Material supplied =>
>>>>>
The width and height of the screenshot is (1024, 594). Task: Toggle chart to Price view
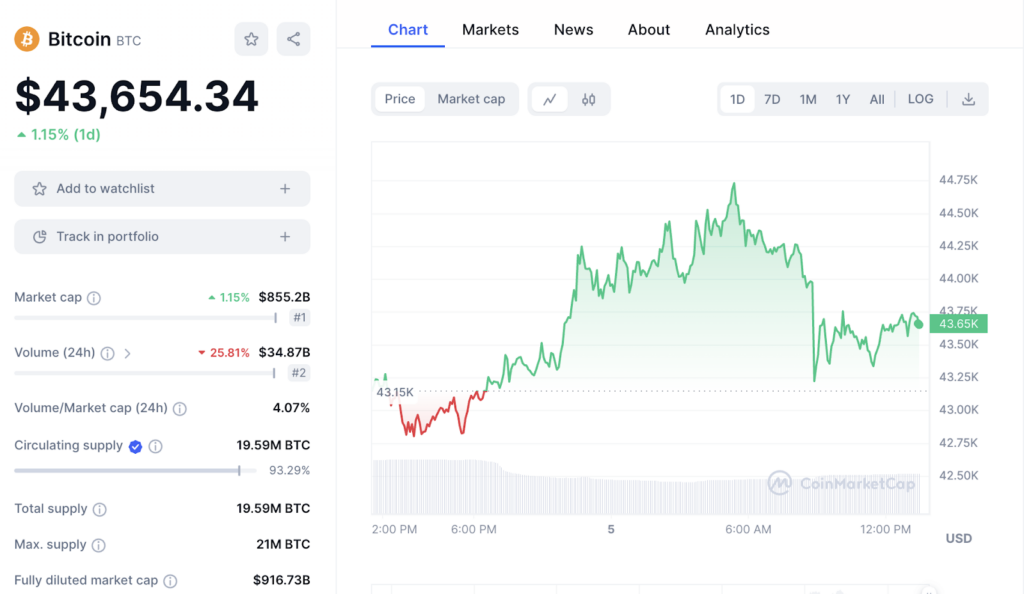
<<<<<
>>>>>
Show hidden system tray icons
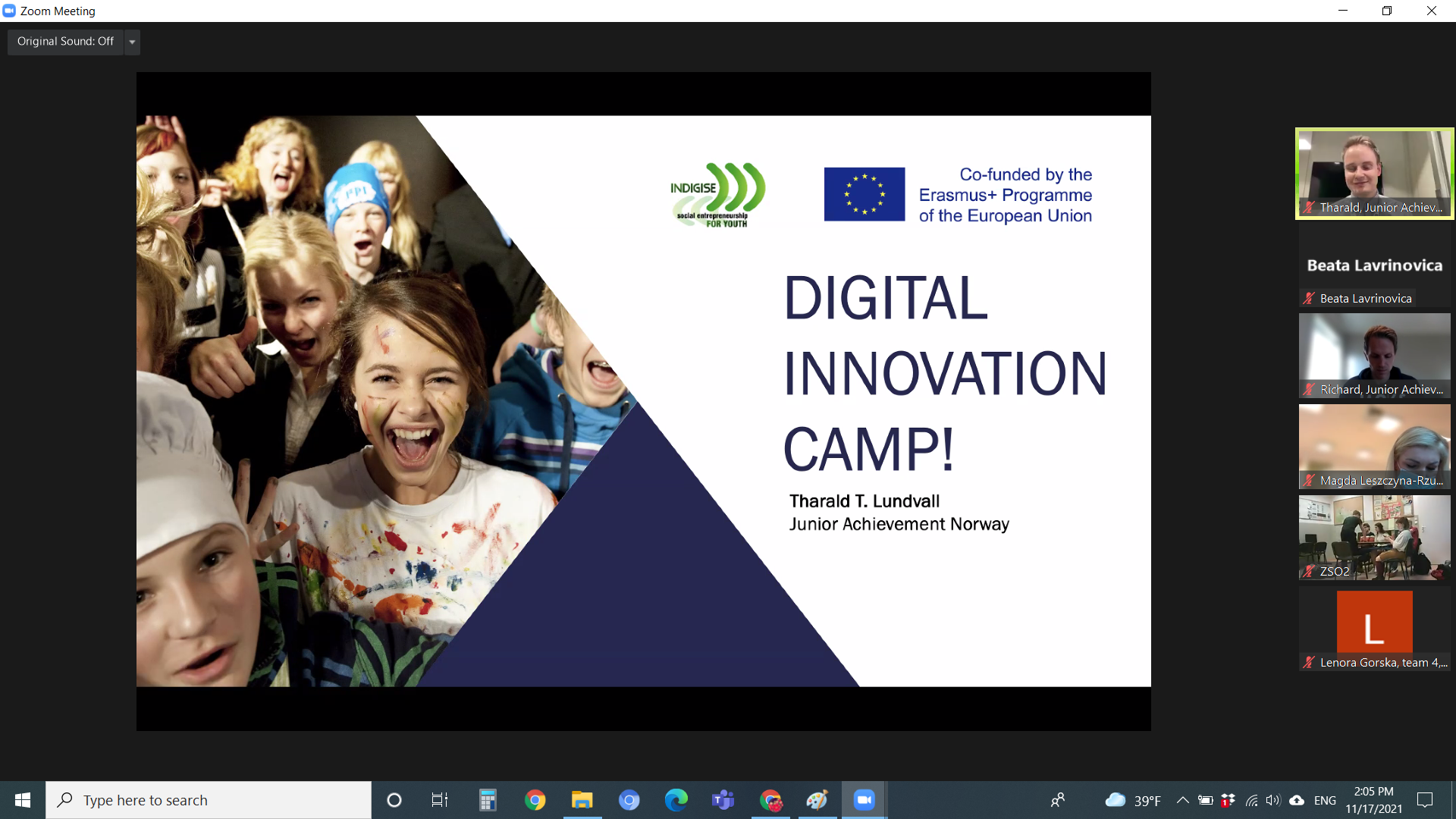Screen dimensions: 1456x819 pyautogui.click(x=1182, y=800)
<<<<<
>>>>>
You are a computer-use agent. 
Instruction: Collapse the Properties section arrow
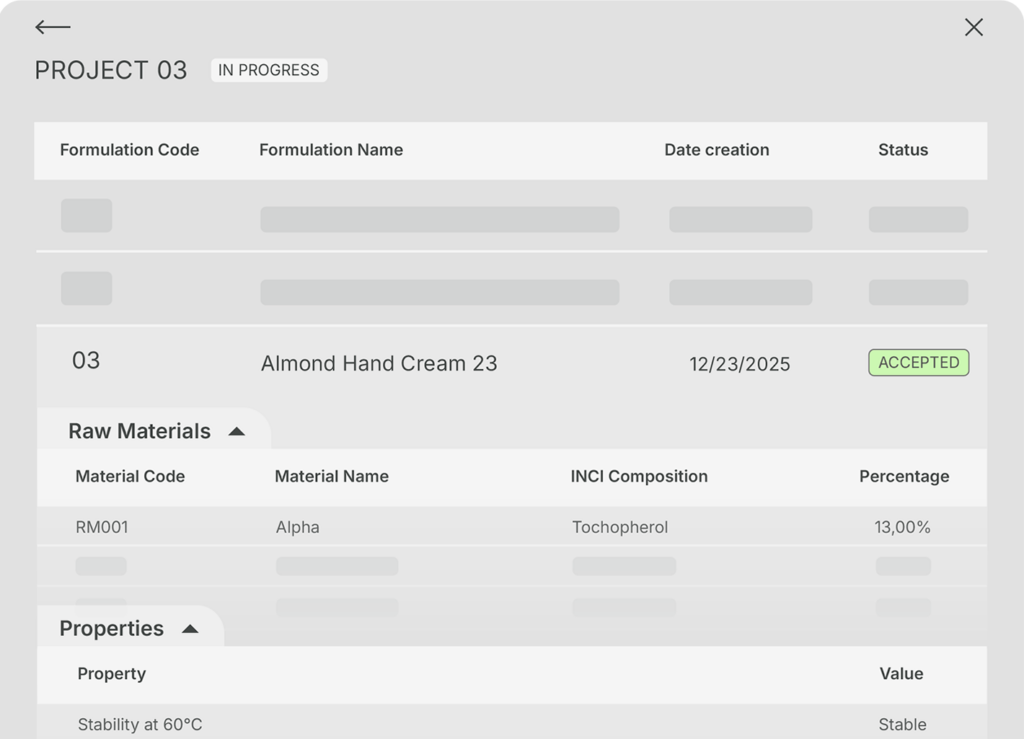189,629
<<<<<
Work required =>
Which lines in the entries above contain the string "Task"? Pick out each one and copy it in full, treating uppercase and lowercase letters as different.

Problem solution =>
The width and height of the screenshot is (1024, 594). Task: Toggle chart to Price view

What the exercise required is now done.